### YOUR ASSIGNMENT:
Return the listing in full. Keep every word as it stands.

### THE RECORDS:
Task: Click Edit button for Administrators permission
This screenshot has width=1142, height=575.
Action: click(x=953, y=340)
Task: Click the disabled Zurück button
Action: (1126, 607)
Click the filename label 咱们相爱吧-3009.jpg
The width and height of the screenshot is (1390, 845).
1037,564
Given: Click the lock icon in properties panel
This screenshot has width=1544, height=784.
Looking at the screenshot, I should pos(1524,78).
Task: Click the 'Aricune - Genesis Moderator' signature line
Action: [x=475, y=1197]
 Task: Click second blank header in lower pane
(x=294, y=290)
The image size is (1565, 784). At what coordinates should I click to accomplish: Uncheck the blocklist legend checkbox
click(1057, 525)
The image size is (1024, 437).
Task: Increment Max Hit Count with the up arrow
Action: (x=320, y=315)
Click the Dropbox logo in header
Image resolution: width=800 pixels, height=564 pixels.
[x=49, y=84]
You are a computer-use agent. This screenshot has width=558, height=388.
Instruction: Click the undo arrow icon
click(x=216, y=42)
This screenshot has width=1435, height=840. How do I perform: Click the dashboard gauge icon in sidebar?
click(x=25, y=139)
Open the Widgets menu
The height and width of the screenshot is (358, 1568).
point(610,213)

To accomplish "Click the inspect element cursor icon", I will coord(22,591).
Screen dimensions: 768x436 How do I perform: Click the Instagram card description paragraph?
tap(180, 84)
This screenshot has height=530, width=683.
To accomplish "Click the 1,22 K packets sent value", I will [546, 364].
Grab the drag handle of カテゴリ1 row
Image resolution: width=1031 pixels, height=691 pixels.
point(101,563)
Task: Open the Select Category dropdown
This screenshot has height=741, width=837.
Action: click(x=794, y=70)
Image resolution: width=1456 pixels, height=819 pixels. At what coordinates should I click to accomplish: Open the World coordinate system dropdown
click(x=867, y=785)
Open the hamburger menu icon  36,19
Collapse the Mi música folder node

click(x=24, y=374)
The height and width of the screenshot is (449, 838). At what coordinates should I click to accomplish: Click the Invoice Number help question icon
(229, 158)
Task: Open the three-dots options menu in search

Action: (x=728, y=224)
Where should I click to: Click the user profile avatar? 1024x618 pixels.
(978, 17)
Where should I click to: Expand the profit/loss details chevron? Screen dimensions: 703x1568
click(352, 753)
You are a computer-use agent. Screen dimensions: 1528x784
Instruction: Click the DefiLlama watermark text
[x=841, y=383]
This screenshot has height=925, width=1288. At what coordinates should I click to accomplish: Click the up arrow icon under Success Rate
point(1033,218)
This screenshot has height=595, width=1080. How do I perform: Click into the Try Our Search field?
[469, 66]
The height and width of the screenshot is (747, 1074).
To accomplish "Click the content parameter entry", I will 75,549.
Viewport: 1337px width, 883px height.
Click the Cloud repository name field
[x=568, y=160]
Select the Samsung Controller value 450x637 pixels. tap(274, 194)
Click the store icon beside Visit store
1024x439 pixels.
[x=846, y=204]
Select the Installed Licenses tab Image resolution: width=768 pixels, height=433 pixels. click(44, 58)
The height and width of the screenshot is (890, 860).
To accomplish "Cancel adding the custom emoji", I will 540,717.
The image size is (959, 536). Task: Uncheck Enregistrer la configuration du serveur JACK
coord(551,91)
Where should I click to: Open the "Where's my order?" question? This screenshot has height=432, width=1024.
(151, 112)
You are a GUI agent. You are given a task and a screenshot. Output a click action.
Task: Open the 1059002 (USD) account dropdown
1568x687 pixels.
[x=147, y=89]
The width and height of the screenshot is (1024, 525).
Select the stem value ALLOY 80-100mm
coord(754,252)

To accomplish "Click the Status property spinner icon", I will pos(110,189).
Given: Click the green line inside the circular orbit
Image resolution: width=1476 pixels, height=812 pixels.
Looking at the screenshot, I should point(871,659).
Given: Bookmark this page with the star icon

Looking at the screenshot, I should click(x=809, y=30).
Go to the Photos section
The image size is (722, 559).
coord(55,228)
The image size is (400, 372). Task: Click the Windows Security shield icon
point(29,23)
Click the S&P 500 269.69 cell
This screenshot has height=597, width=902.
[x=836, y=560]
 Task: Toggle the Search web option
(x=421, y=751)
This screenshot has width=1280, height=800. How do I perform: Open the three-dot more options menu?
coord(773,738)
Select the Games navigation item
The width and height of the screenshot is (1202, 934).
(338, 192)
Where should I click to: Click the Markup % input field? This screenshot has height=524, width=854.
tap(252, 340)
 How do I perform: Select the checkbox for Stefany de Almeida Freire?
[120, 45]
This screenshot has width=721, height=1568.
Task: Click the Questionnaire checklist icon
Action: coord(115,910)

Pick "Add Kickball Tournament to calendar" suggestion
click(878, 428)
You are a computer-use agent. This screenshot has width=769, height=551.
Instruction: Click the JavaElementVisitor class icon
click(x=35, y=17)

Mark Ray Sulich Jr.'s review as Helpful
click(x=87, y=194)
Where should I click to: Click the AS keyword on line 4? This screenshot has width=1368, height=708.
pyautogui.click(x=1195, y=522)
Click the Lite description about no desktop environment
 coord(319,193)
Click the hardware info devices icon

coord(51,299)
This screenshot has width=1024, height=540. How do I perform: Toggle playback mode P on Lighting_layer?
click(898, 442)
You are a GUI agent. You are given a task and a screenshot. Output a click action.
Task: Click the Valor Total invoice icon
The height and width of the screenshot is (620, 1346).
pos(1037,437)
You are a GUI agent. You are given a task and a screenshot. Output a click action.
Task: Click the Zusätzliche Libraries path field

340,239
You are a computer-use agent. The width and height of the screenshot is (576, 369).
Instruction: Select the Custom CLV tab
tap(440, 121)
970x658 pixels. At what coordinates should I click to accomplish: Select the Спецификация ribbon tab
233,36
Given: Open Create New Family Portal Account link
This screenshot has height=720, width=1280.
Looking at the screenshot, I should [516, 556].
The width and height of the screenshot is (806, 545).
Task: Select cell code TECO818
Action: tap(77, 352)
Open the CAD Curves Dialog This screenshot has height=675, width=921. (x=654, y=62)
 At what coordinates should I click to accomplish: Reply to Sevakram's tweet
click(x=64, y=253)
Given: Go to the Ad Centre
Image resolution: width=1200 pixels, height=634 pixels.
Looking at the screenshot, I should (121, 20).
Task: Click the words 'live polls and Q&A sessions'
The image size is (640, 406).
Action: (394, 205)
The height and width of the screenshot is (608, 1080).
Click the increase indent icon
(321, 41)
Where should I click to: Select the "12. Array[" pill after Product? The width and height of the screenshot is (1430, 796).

### TASK RESULT:
Task: Click Edit button for Administrators permission
This screenshot has width=1142, height=575.
Action: click(x=953, y=340)
Task: Click the disabled Zurück button
Action: (1126, 607)
Click the filename label 咱们相爱吧-3009.jpg
The width and height of the screenshot is (1390, 845).
1037,564
Given: Click the lock icon in properties panel
This screenshot has width=1544, height=784.
Looking at the screenshot, I should pos(1524,78).
Task: Click the 'Aricune - Genesis Moderator' signature line
Action: [x=475, y=1197]
 Task: Click second blank header in lower pane
(x=294, y=290)
The image size is (1565, 784). At what coordinates should I click to accomplish: Uncheck the blocklist legend checkbox
click(1057, 525)
The image size is (1024, 437).
Task: Increment Max Hit Count with the up arrow
Action: (x=320, y=315)
Click the Dropbox logo in header
Image resolution: width=800 pixels, height=564 pixels.
[x=49, y=84]
You are a computer-use agent. This screenshot has width=558, height=388.
Instruction: Click the undo arrow icon
click(x=216, y=42)
This screenshot has width=1435, height=840. How do I perform: Click the dashboard gauge icon in sidebar?
click(x=25, y=139)
Open the Widgets menu
The height and width of the screenshot is (358, 1568).
point(610,213)

To accomplish "Click the inspect element cursor icon", I will coord(22,591).
Screen dimensions: 768x436 How do I perform: Click the Instagram card description paragraph?
tap(180, 84)
This screenshot has height=530, width=683.
To accomplish "Click the 1,22 K packets sent value", I will [546, 364].
Grab the drag handle of カテゴリ1 row
Image resolution: width=1031 pixels, height=691 pixels.
point(101,563)
Task: Open the Select Category dropdown
This screenshot has height=741, width=837.
Action: click(x=794, y=70)
Image resolution: width=1456 pixels, height=819 pixels. At what coordinates should I click to accomplish: Open the World coordinate system dropdown
click(x=867, y=785)
Open the hamburger menu icon  36,19
Collapse the Mi música folder node

click(x=24, y=374)
The height and width of the screenshot is (449, 838). At what coordinates should I click to accomplish: Click the Invoice Number help question icon
(229, 158)
Task: Open the three-dots options menu in search

Action: (x=728, y=224)
Where should I click to: Click the user profile avatar? 1024x618 pixels.
(978, 17)
Where should I click to: Expand the profit/loss details chevron? Screen dimensions: 703x1568
click(352, 753)
You are a computer-use agent. Screen dimensions: 1528x784
Instruction: Click the DefiLlama watermark text
[x=841, y=383]
This screenshot has height=925, width=1288. At what coordinates should I click to accomplish: Click the up arrow icon under Success Rate
point(1033,218)
This screenshot has height=595, width=1080. How do I perform: Click into the Try Our Search field?
[469, 66]
The height and width of the screenshot is (747, 1074).
To accomplish "Click the content parameter entry", I will 75,549.
Viewport: 1337px width, 883px height.
Click the Cloud repository name field
[x=568, y=160]
Select the Samsung Controller value 450x637 pixels. tap(274, 194)
Click the store icon beside Visit store
1024x439 pixels.
[x=846, y=204]
Select the Installed Licenses tab Image resolution: width=768 pixels, height=433 pixels. click(44, 58)
The height and width of the screenshot is (890, 860).
To accomplish "Cancel adding the custom emoji", I will 540,717.
The image size is (959, 536). Task: Uncheck Enregistrer la configuration du serveur JACK
coord(551,91)
Where should I click to: Open the "Where's my order?" question? This screenshot has height=432, width=1024.
(151, 112)
You are a GUI agent. You are given a task and a screenshot. Output a click action.
Task: Open the 1059002 (USD) account dropdown
1568x687 pixels.
[x=147, y=89]
The width and height of the screenshot is (1024, 525).
Select the stem value ALLOY 80-100mm
coord(754,252)

To accomplish "Click the Status property spinner icon", I will pos(110,189).
Given: Click the green line inside the circular orbit
Image resolution: width=1476 pixels, height=812 pixels.
Looking at the screenshot, I should point(871,659).
Given: Bookmark this page with the star icon

Looking at the screenshot, I should click(x=809, y=30).
Go to the Photos section
The image size is (722, 559).
coord(55,228)
The image size is (400, 372). Task: Click the Windows Security shield icon
point(29,23)
Click the S&P 500 269.69 cell
This screenshot has height=597, width=902.
[x=836, y=560]
 Task: Toggle the Search web option
(x=421, y=751)
This screenshot has width=1280, height=800. How do I perform: Open the three-dot more options menu?
coord(773,738)
Select the Games navigation item
The width and height of the screenshot is (1202, 934).
(338, 192)
Where should I click to: Click the Markup % input field? This screenshot has height=524, width=854.
tap(252, 340)
 How do I perform: Select the checkbox for Stefany de Almeida Freire?
[120, 45]
This screenshot has width=721, height=1568.
Task: Click the Questionnaire checklist icon
Action: coord(115,910)

Pick "Add Kickball Tournament to calendar" suggestion
click(878, 428)
You are a computer-use agent. This screenshot has width=769, height=551.
Instruction: Click the JavaElementVisitor class icon
click(x=35, y=17)

Mark Ray Sulich Jr.'s review as Helpful
click(x=87, y=194)
Where should I click to: Click the AS keyword on line 4? This screenshot has width=1368, height=708.
pyautogui.click(x=1195, y=522)
Click the Lite description about no desktop environment
 coord(319,193)
Click the hardware info devices icon

coord(51,299)
This screenshot has width=1024, height=540. How do I perform: Toggle playback mode P on Lighting_layer?
click(898, 442)
You are a GUI agent. You are given a task and a screenshot. Output a click action.
Task: Click the Valor Total invoice icon
The height and width of the screenshot is (620, 1346).
pos(1037,437)
You are a GUI agent. You are given a task and a screenshot. Output a click action.
Task: Click the Zusätzliche Libraries path field

340,239
You are a computer-use agent. The width and height of the screenshot is (576, 369).
Instruction: Select the Custom CLV tab
tap(440, 121)
970x658 pixels. At what coordinates should I click to accomplish: Select the Спецификация ribbon tab
233,36
Given: Open Create New Family Portal Account link
This screenshot has height=720, width=1280.
Looking at the screenshot, I should [516, 556].
The width and height of the screenshot is (806, 545).
Task: Select cell code TECO818
Action: tap(77, 352)
Open the CAD Curves Dialog This screenshot has height=675, width=921. (x=654, y=62)
 At what coordinates should I click to accomplish: Reply to Sevakram's tweet
click(x=64, y=253)
Given: Go to the Ad Centre
Image resolution: width=1200 pixels, height=634 pixels.
Looking at the screenshot, I should (121, 20).
Task: Click the words 'live polls and Q&A sessions'
The image size is (640, 406).
Action: (394, 205)
The height and width of the screenshot is (608, 1080).
Click the increase indent icon
(321, 41)
Where should I click to: Select the "12. Array[" pill after Product? The width and height of the screenshot is (1430, 796).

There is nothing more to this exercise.